▸ Exercise
Reproduce the material from the line containing "Find the location" through the line containing "at that location.", swapping "Describe" for "Identify" and changing nothing else. Leave the pictures out of the answer.

▸ Data provided
--

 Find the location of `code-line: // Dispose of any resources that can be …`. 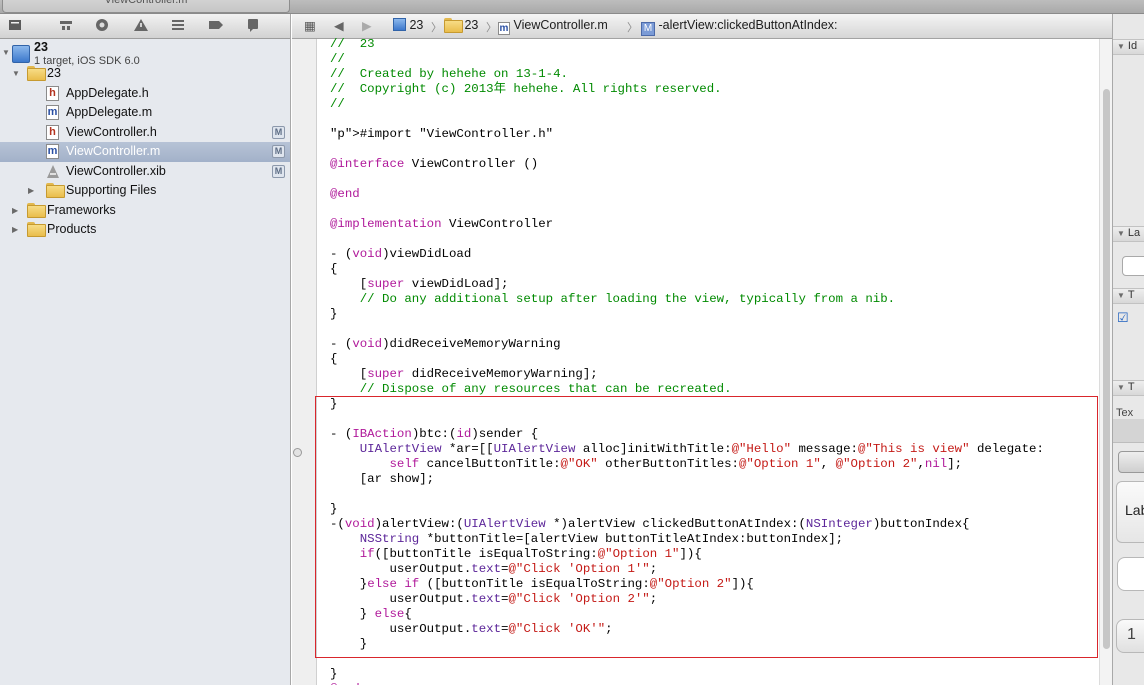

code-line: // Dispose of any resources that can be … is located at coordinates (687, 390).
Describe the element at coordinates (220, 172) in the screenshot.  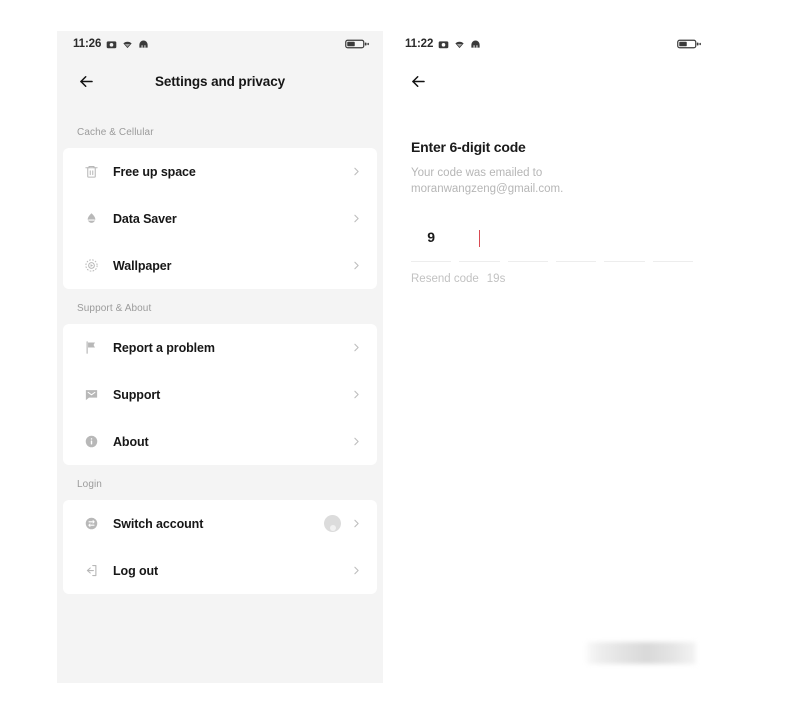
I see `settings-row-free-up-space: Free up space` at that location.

--

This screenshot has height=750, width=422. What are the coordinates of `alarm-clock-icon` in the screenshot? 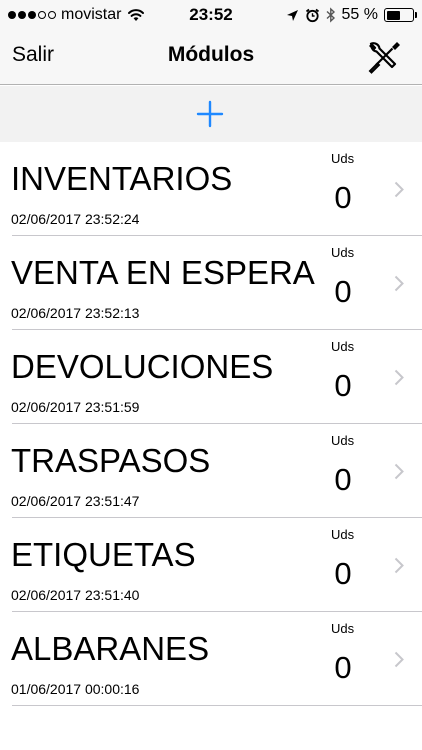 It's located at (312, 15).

--

▸ Reply to the task
 Find the location of `code-line: // Dispose of any resources that can be …`. 

code-line: // Dispose of any resources that can be … is located at coordinates (687, 390).
Identify the element at coordinates (220, 172) in the screenshot.  
I see `settings-row-free-up-space: Free up space` at that location.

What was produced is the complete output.